#### [Stored data]
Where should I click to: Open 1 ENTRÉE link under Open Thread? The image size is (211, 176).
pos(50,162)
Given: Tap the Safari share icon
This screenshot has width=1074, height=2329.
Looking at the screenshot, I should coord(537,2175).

#### [What is required]
Take the records above and write each one out again exactly.

#### [Response to this exercise]
Where should I click to: Open 1 ENTRÉE link under Open Thread? The image size is (211, 176).
pos(50,162)
Given: Tap the Safari share icon
This screenshot has width=1074, height=2329.
Looking at the screenshot, I should coord(537,2175).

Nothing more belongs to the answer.